Listed records Block Start
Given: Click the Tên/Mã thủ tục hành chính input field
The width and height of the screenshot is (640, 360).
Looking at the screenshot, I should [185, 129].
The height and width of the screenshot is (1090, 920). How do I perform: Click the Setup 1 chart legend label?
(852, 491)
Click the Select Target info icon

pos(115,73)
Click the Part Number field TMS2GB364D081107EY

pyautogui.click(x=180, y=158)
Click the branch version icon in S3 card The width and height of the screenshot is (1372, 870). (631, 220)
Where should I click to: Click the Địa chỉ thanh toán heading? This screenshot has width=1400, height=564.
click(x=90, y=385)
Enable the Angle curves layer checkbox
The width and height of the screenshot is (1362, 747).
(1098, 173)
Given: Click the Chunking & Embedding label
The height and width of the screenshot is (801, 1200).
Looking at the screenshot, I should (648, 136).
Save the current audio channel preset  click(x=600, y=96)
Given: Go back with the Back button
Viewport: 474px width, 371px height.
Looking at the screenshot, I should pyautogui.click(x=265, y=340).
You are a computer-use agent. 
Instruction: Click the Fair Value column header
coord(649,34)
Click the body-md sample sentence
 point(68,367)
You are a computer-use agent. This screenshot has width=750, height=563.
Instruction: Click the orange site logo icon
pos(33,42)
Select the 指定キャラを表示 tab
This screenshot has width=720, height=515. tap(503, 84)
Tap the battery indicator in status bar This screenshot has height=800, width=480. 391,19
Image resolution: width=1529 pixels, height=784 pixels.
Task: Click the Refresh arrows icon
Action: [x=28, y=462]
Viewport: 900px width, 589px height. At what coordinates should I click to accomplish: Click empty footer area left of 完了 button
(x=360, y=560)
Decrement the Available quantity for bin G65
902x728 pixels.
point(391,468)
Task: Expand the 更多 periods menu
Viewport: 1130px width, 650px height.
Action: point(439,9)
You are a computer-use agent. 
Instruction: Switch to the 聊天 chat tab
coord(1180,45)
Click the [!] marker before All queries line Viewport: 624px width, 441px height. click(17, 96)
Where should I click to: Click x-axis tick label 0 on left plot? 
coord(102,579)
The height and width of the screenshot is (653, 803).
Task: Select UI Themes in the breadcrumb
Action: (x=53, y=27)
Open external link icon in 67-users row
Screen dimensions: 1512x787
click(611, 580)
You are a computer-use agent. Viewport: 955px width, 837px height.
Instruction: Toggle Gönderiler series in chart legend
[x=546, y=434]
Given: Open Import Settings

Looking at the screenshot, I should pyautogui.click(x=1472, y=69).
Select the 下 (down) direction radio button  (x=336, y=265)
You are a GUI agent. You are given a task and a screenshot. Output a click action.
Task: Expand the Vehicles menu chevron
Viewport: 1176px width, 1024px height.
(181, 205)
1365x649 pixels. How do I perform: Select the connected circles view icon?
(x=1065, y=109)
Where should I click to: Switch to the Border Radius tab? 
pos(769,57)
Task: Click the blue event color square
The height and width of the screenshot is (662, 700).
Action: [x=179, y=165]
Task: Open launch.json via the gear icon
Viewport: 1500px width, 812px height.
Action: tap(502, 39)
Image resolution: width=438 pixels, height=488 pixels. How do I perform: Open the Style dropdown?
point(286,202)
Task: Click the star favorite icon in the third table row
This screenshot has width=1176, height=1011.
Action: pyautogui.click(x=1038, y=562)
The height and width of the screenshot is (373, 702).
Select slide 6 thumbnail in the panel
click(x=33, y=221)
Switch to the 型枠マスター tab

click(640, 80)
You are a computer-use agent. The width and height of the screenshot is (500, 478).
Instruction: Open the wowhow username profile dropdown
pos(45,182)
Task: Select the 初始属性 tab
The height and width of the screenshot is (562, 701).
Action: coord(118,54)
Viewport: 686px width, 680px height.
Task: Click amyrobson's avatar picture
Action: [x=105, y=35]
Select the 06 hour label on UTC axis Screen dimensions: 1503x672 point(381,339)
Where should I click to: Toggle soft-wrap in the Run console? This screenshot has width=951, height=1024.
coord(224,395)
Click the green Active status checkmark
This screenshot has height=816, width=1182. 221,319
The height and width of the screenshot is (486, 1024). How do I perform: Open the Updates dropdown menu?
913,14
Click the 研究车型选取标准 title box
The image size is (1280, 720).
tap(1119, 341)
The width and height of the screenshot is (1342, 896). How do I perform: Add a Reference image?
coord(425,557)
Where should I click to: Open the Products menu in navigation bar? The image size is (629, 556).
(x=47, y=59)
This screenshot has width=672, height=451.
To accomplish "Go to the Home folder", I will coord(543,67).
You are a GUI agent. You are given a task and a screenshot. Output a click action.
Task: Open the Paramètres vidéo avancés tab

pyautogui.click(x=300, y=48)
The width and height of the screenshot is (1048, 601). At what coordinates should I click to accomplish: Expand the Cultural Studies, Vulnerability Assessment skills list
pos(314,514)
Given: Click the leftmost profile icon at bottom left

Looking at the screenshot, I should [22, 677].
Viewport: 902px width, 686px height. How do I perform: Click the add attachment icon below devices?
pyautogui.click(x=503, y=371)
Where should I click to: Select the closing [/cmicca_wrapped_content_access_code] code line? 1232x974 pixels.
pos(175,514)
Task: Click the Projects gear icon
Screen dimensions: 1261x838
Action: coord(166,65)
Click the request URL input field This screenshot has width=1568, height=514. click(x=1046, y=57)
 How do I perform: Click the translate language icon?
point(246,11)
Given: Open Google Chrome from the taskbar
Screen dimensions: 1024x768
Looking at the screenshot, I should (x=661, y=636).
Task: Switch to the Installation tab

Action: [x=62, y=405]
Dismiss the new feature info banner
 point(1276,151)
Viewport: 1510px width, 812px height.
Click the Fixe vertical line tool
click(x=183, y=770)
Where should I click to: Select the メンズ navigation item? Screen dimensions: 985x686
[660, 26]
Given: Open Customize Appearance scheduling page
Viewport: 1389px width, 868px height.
Listed records Block End
Your goal
The whole of the material above should be given again exactly.

Answer to this problem
Given: Click the Tên/Mã thủ tục hành chính input field
The width and height of the screenshot is (640, 360).
Looking at the screenshot, I should [185, 129].
The height and width of the screenshot is (1090, 920). How do I perform: Click the Setup 1 chart legend label?
(852, 491)
Click the Select Target info icon

pos(115,73)
Click the Part Number field TMS2GB364D081107EY

pyautogui.click(x=180, y=158)
Click the branch version icon in S3 card The width and height of the screenshot is (1372, 870). (631, 220)
Where should I click to: Click the Địa chỉ thanh toán heading? This screenshot has width=1400, height=564.
click(x=90, y=385)
Enable the Angle curves layer checkbox
The width and height of the screenshot is (1362, 747).
(1098, 173)
Given: Click the Chunking & Embedding label
The height and width of the screenshot is (801, 1200).
Looking at the screenshot, I should (648, 136).
Save the current audio channel preset  click(x=600, y=96)
Given: Go back with the Back button
Viewport: 474px width, 371px height.
Looking at the screenshot, I should pyautogui.click(x=265, y=340).
You are a computer-use agent. 
Instruction: Click the Fair Value column header
coord(649,34)
Click the body-md sample sentence
 point(68,367)
You are a computer-use agent. This screenshot has width=750, height=563.
Instruction: Click the orange site logo icon
pos(33,42)
Select the 指定キャラを表示 tab
This screenshot has width=720, height=515. tap(503, 84)
Tap the battery indicator in status bar This screenshot has height=800, width=480. 391,19
Image resolution: width=1529 pixels, height=784 pixels.
Task: Click the Refresh arrows icon
Action: [x=28, y=462]
Viewport: 900px width, 589px height. At what coordinates should I click to accomplish: Click empty footer area left of 完了 button
(x=360, y=560)
Decrement the Available quantity for bin G65
902x728 pixels.
point(391,468)
Task: Expand the 更多 periods menu
Viewport: 1130px width, 650px height.
Action: point(439,9)
You are a computer-use agent. 
Instruction: Switch to the 聊天 chat tab
coord(1180,45)
Click the [!] marker before All queries line Viewport: 624px width, 441px height. click(17, 96)
Where should I click to: Click x-axis tick label 0 on left plot? 
coord(102,579)
The height and width of the screenshot is (653, 803).
Task: Select UI Themes in the breadcrumb
Action: (x=53, y=27)
Open external link icon in 67-users row
Screen dimensions: 1512x787
click(611, 580)
You are a computer-use agent. Viewport: 955px width, 837px height.
Instruction: Toggle Gönderiler series in chart legend
[x=546, y=434]
Given: Open Import Settings

Looking at the screenshot, I should pyautogui.click(x=1472, y=69).
Select the 下 (down) direction radio button  (x=336, y=265)
You are a GUI agent. You are given a task and a screenshot. Output a click action.
Task: Expand the Vehicles menu chevron
Viewport: 1176px width, 1024px height.
(181, 205)
1365x649 pixels. How do I perform: Select the connected circles view icon?
(x=1065, y=109)
Where should I click to: Switch to the Border Radius tab? 
pos(769,57)
Task: Click the blue event color square
The height and width of the screenshot is (662, 700).
Action: [x=179, y=165]
Task: Open launch.json via the gear icon
Viewport: 1500px width, 812px height.
Action: tap(502, 39)
Image resolution: width=438 pixels, height=488 pixels. How do I perform: Open the Style dropdown?
point(286,202)
Task: Click the star favorite icon in the third table row
This screenshot has width=1176, height=1011.
Action: pyautogui.click(x=1038, y=562)
The height and width of the screenshot is (373, 702).
Select slide 6 thumbnail in the panel
click(x=33, y=221)
Switch to the 型枠マスター tab

click(640, 80)
You are a computer-use agent. The width and height of the screenshot is (500, 478).
Instruction: Open the wowhow username profile dropdown
pos(45,182)
Task: Select the 初始属性 tab
The height and width of the screenshot is (562, 701).
Action: coord(118,54)
Viewport: 686px width, 680px height.
Task: Click amyrobson's avatar picture
Action: [x=105, y=35]
Select the 06 hour label on UTC axis Screen dimensions: 1503x672 point(381,339)
Where should I click to: Toggle soft-wrap in the Run console? This screenshot has width=951, height=1024.
coord(224,395)
Click the green Active status checkmark
This screenshot has height=816, width=1182. 221,319
The height and width of the screenshot is (486, 1024). How do I perform: Open the Updates dropdown menu?
913,14
Click the 研究车型选取标准 title box
The image size is (1280, 720).
tap(1119, 341)
The width and height of the screenshot is (1342, 896). How do I perform: Add a Reference image?
coord(425,557)
Where should I click to: Open the Products menu in navigation bar? The image size is (629, 556).
(x=47, y=59)
This screenshot has width=672, height=451.
To accomplish "Go to the Home folder", I will coord(543,67).
You are a GUI agent. You are given a task and a screenshot. Output a click action.
Task: Open the Paramètres vidéo avancés tab

pyautogui.click(x=300, y=48)
The width and height of the screenshot is (1048, 601). At what coordinates should I click to accomplish: Expand the Cultural Studies, Vulnerability Assessment skills list
pos(314,514)
Given: Click the leftmost profile icon at bottom left

Looking at the screenshot, I should [22, 677].
Viewport: 902px width, 686px height. How do I perform: Click the add attachment icon below devices?
pyautogui.click(x=503, y=371)
Where should I click to: Select the closing [/cmicca_wrapped_content_access_code] code line? 1232x974 pixels.
pos(175,514)
Task: Click the Projects gear icon
Screen dimensions: 1261x838
Action: coord(166,65)
Click the request URL input field This screenshot has width=1568, height=514. click(x=1046, y=57)
 How do I perform: Click the translate language icon?
point(246,11)
Given: Open Google Chrome from the taskbar
Screen dimensions: 1024x768
Looking at the screenshot, I should (x=661, y=636).
Task: Switch to the Installation tab

Action: [x=62, y=405]
Dismiss the new feature info banner
 point(1276,151)
Viewport: 1510px width, 812px height.
Click the Fixe vertical line tool
click(x=183, y=770)
Where should I click to: Select the メンズ navigation item? Screen dimensions: 985x686
[660, 26]
Given: Open Customize Appearance scheduling page
Viewport: 1389px width, 868px height.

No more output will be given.